Quand la réalité virtuelle permet de s'entraîner hors des pistes

Si, malgré les déplacements, la neige n'est toujours pas au rendez-vous, une dernière solution existe : la réalité virtuelle. C'est en tout cas celle pour laquelle ont opté les skieurs et les snowboarders de l'équipe américaine. Basés dans l'Utah, les athlètes estampillés USA utilisent cette technologie depuis deux ans maintenant, afin de répéter leurs gammes.

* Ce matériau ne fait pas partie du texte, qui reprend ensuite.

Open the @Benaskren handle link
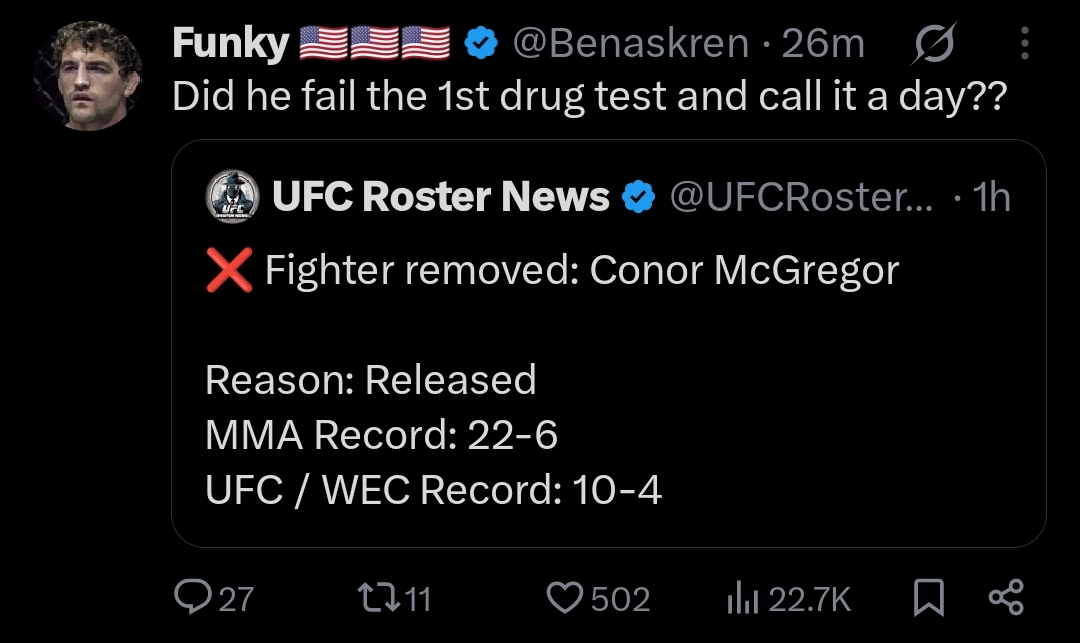Image resolution: width=1080 pixels, height=643 pixels. (x=629, y=43)
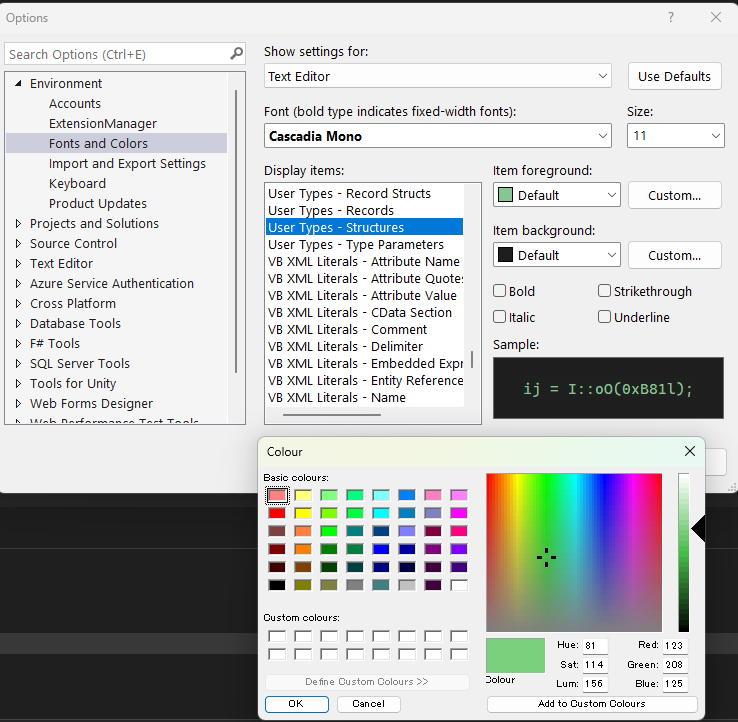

Grâce à la vidéo à 360 degrés, les futurs champions peuvent en effet se tester sur le parcours qu'ils descendront le jour J, là où ils n'ont souvent droit qu'à un seul passage, quelques jours avant le début de la compétition.

 

La plateforme Strivr, qui développe la technologie, et qui travaille avec la NFL (ligue de football américain), la NHL (hockey sur glace) et la NBA  (basket) assure que certains sportifs ont amélioré leur temps de réaction de 20% en utilisant la plateforme. Autre avantage : les casques, puisqu'ils enregistrent les mouvements de tête des sportifs, permettent  aux entraîneurs de vérifier qu’ils se concentrent sur les bons éléments, et éventuellement de rectifier le tir.

Le directeur technique de Strivr, Brian Meek, assure même au site américain Mashable que, lors de certaines compétitions, des skieurs portaient encore leur casque de réalité virtuelle sur la tête dans la télécabine qui les amenait à la porte de départ.

Enfin, l'utilisation de la réalité virtuelle peut également servir aux sportifs qui, blessés, ne peuvent fouler les pistes. Pendant leur rééducation, ceux-ci peuvent toujours affuter leurs muscles et leurs réflexes, tout en restant dans l'état d'esprit de la compétition. Mais le directeur technique de la Team USA l'assure : rien ne remplacera jamais l'entrainement sur piste.